There is no doubt that the suit was not properly brought in the name of the firm as Order 30 has no application to joint Hindu families carrying on business. All the same, the question arises whether this defect should be held to be fatal. On giving my very careful and anxious consideration to this aspect of the matter, I have arrived at the conclusion that the defect is in the circumstances of the case an irregularity which should not have the effect of vitiating the suit.
31. A similar, point arose in Lakhan Sao v. Firm Kani Ram Bhagwan Das, AIR 1938 Pat 270. There the suit had been brought by a joint Hindu family firm Kani Ram Bhagwan Das through Babu Kani Ram alias Kanhu Lal Marwari. It was held that this was not a suit brought in the name of the firm but it was a suit really brought by Kani Ram.
32. In an earlier, case (Firm) Mohan Lal v. (Firm) Udai Ram, AIR 1936 Pat 140, of the Patna High Court, a Division Bench took the same view on the ground that the plaintiff was suing not in the firm's name but in his own name and the mere fact that the firm's name was mentioned did not affect the matter.

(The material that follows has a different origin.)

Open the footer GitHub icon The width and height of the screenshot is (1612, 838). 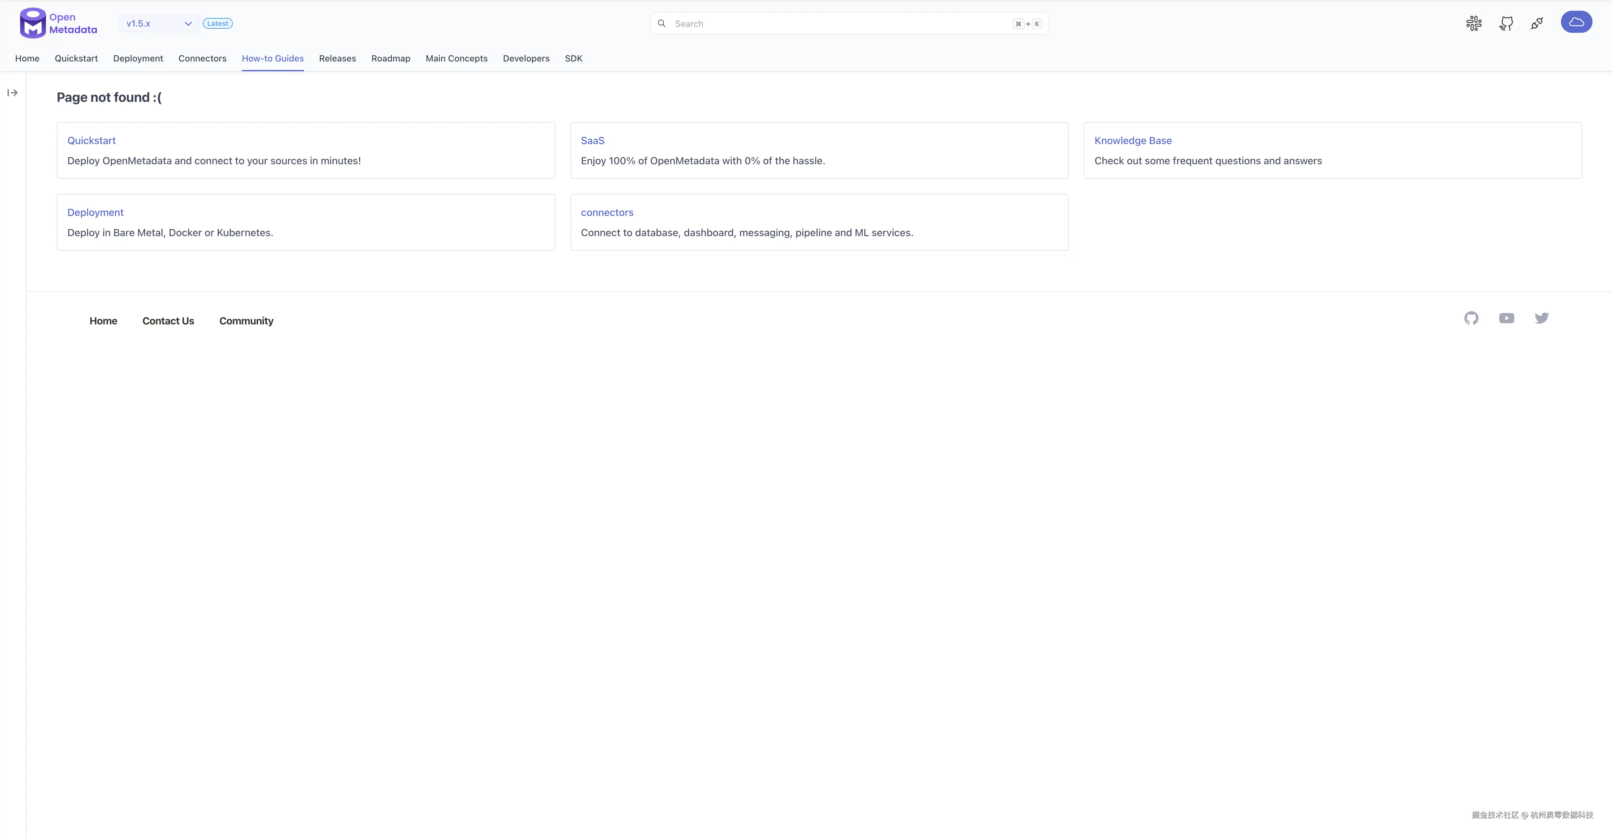1471,318
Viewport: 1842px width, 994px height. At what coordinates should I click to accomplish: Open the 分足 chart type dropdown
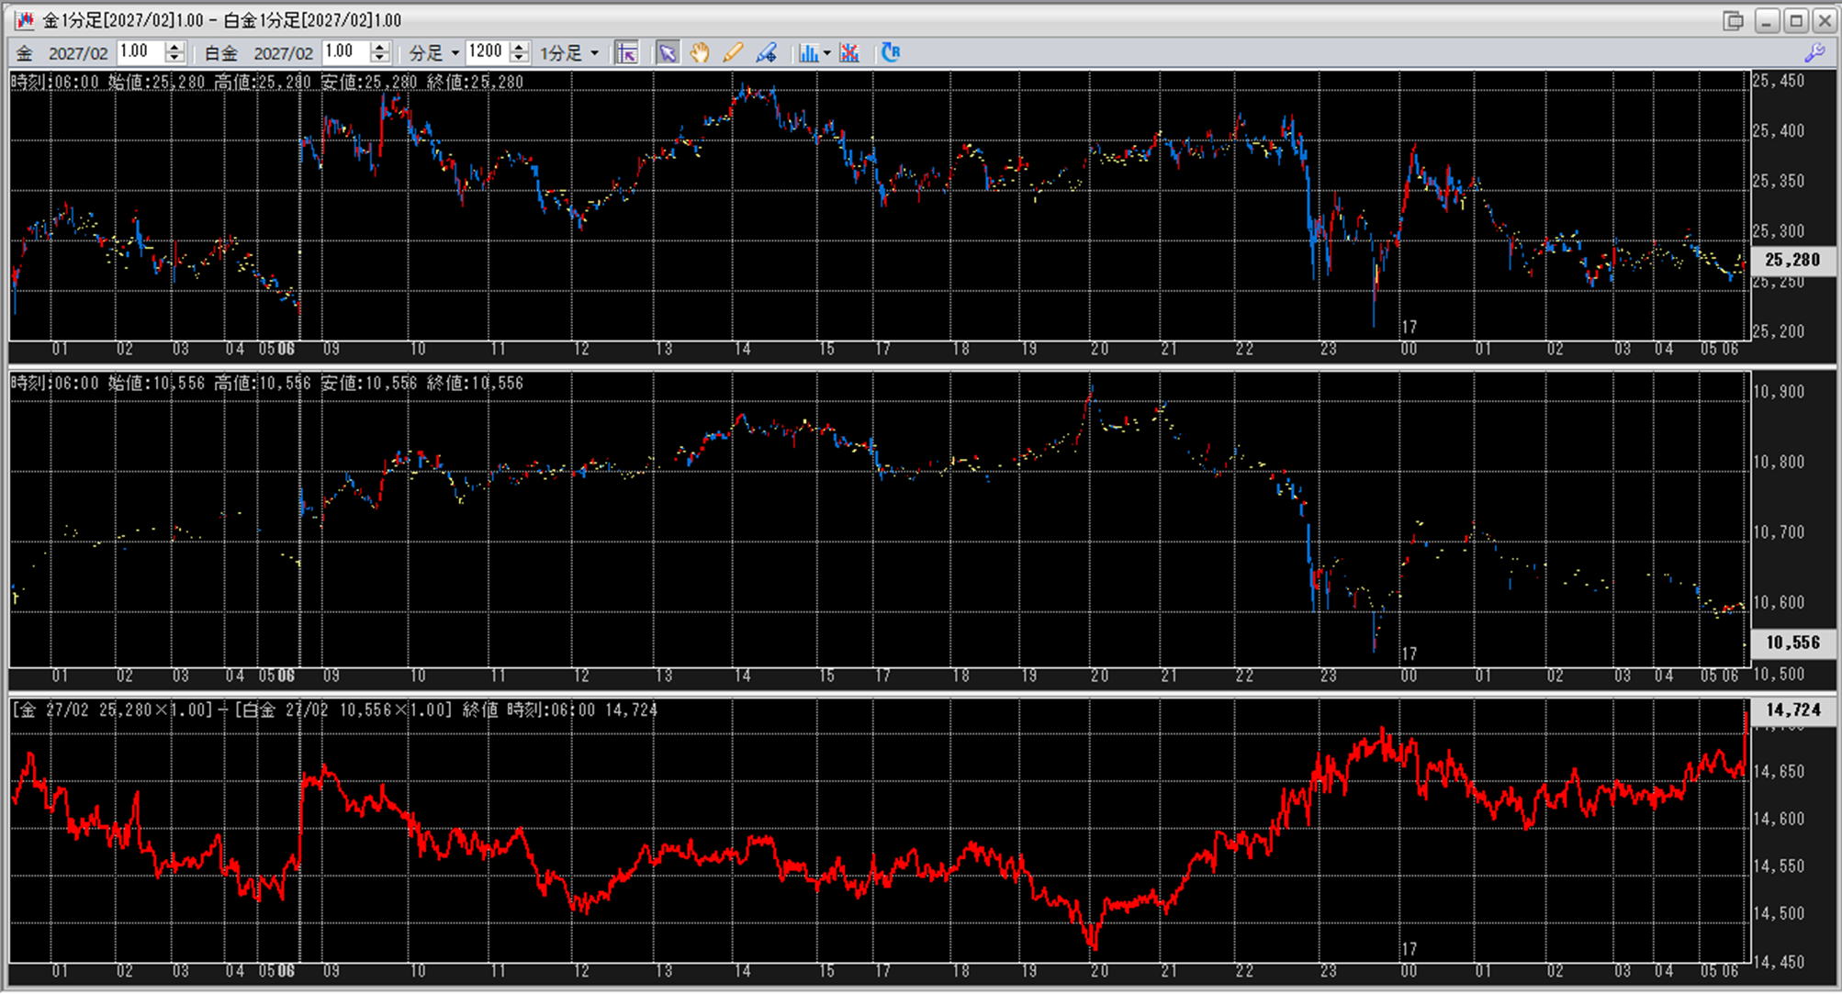tap(434, 53)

33. The same view appears to have been taken in Chhotelal Ratanlal v. Rajmal Milapchand, AIR 1951 Nag 448, although this was a converse case of certain defendants having been sued in the firm's name.
34. It is not disputed in this case that Murlidhar was the father and therefore the head of the joint Hindu family consisting of himself and his sons. There is a strong presumption that the father was and is the manager of this family. That being so, it was open to him to bring the suit in his own. name without impleading his son's. The fact that Murlidhar did not say in so many words that he was bringing the suit as manager does not, in my opinion, really affect the substance of the case.
I am, therefore, clearly of opinion that the defect is really one of form and does not affect the merits of the case and the plaintiffs should not be non-suited on this ground alone. I may also add that the defendants cannot be said to have been prejudiced by this defect in any manner whatsoever. I am therefore unable to agree with the finding of the trial court on this point and hold that the frame of the suit even though defective does not merit the dismissal of the suit on this ground.
34a. No other point was argued before me.
35. The result is that I allow this appeal, set aside the judgment and decree of the court below and decree the plaintiffs' suit against the defendants for Rs. 6298/4/6 as principal plus 11 annas as notice expenses and Rs. 368/4/9 as interest up- to the date of the suit, amounting in all to Rs. 6667/4/3. The plaintiffs will also be entitled to interest at the rate of 4 per cent per annum simple on the principal sum of Rs. 6298/4/6 from the date of suit upto the date of realisation. The plaintiffs shall receive their costs from the defendants here and in the court below.